It’s 3AM. You know, when your eyes pop open and if it weren’t pitch black, you’d be seeing quite clearly? Because you’re totally wide awake? You don’t want to check to see if maybe, just maybe, it’s actually around 6AM, because you know better. You know it’s not this dark at 6AM. And you’ve been here so many times before you have a Frequent Wakers’ card. In fact, you’re Chairman’s Preferred status. But you check, anyway. Sure enough, 3AM. Just in case, the grandfather’s clock chimes three times, mocking you.
Sigh. The first thing you try is ignorance. Nah, I’m not really awake. I can fall back to sleep immediately. Except that now that I’m awake, I have to go to the bathroom. Maybe if I turn over…nope. Now I have to go even more. The floor is cold, which only wakes you up even more. The dog, in his never-ending quest to kill you, has relocated himself and is right in your path. In your pitch black path. You trip and he doesn’t flinch, because he’s as solid as a Jersey barrier. You swear. Your husband’s snore becomes a startled grunt.
You make it back to bed and resume Trying to Fall Back to Sleep. If there is ever a non-self-fulfilling act, this is it. The harder you try, the more awake you get. You try harder to stop trying. No there’s a really tortured concept. The thoughts that will keep you awake begin to circle. Do I have all the tax forms? Am I sleeping on my hair funny? What color petunias should we order? Did karma ever take care of of that jerk I used to work with? Is the dog breathing funny? Is my husband breathing funny? Is he even breathing? What if he’s dead? The dog, or my husband? If it’s the dog, what will we do? I’ll miss him. I’ll cry. I won’t be able to lift him- he’s weighs the same as a Jersey barrier. It seems like only yesterday he was a puppy our daughter brought home…this is too sad. This is silly. He’s probably fine. Should I just go touch him to be sure?
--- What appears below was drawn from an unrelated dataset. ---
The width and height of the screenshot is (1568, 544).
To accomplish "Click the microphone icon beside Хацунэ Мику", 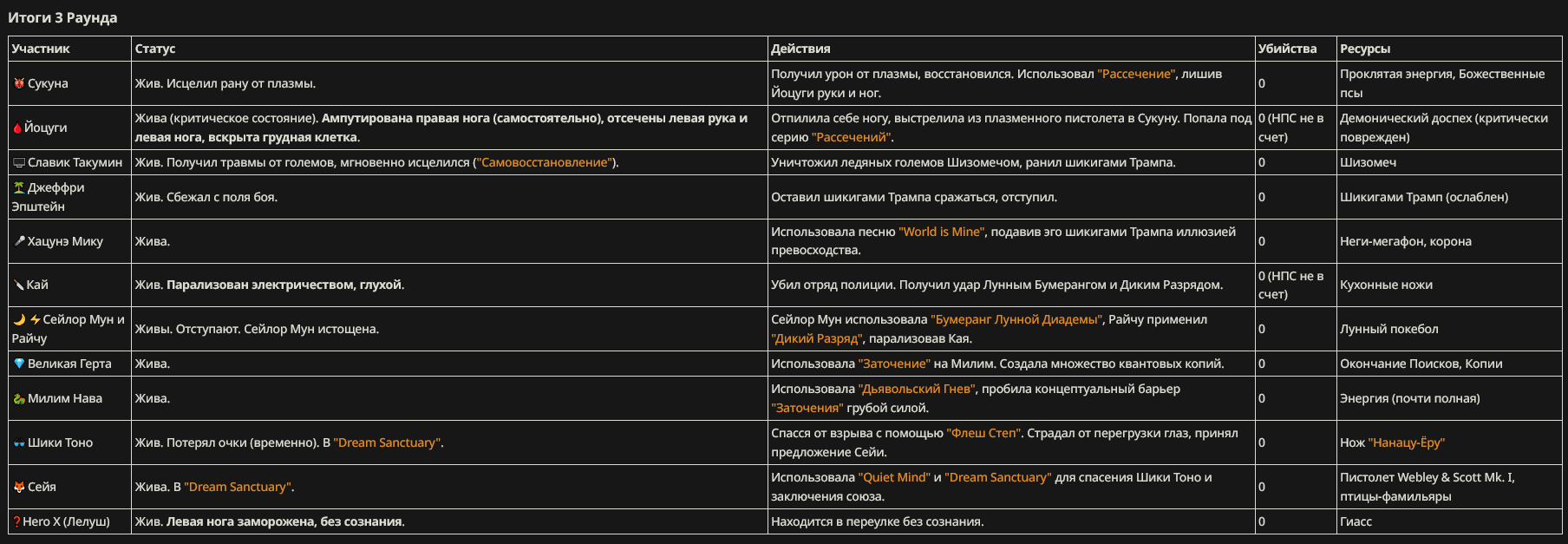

Just as I lift the covers, he snorts. Whew. Now about my husband…but he, too, snorts, then resumes snoring, along with the dog. Now I can lay here bitching about how all this snoring is keeping me awake.
More and more random thoughts circle faster and faster. I’m directly in the path of a raging Thoughtnado! I draw upon my meditative training- I am not my mind. I can escape from those thoughts. They’re in a tight, furious whirl, heading in my direction. I race for the nearest bench to be an Observer, but the Thoughtnado clips me on the left, dropping thoughts onto my head. “…the first day that she planted it, it was just a twig…and Honey, I miss you…” I run faster. I scream-think “Breathe in, breathe out…and I’m being go-od, cuz I long to be with you, if only I…” BREATHE IN! BREATHE OUT, DAMMIT!
“Oh, I’m being followed by a Thoughtnado, Thoughtnado, Thoughtnado.” Thanks for the tune, Cat Stevens.
Whew. Made it to the imaginary mind bench. Am I asleep yet? Obviously not. Thanks goodness it’s not too hot, and nothing itches. So naturally, my head begins to itch. As I pull my arm out from under the covers to scratch my head I feel the warm air from the furnace that just turned on. BREATHE IN, BREATHE OUT! “Somewhe-e-re over the rainbow”…little Judy Garland- now THAT was a long time ago…
The last thing I remember was finishing the entire song in my head and beginning to think about bluebirds. And the sound of my husband and dogs getting up. It must be around 6AM as I finally fall back to sleep. My husband has no idea why I wake up tired.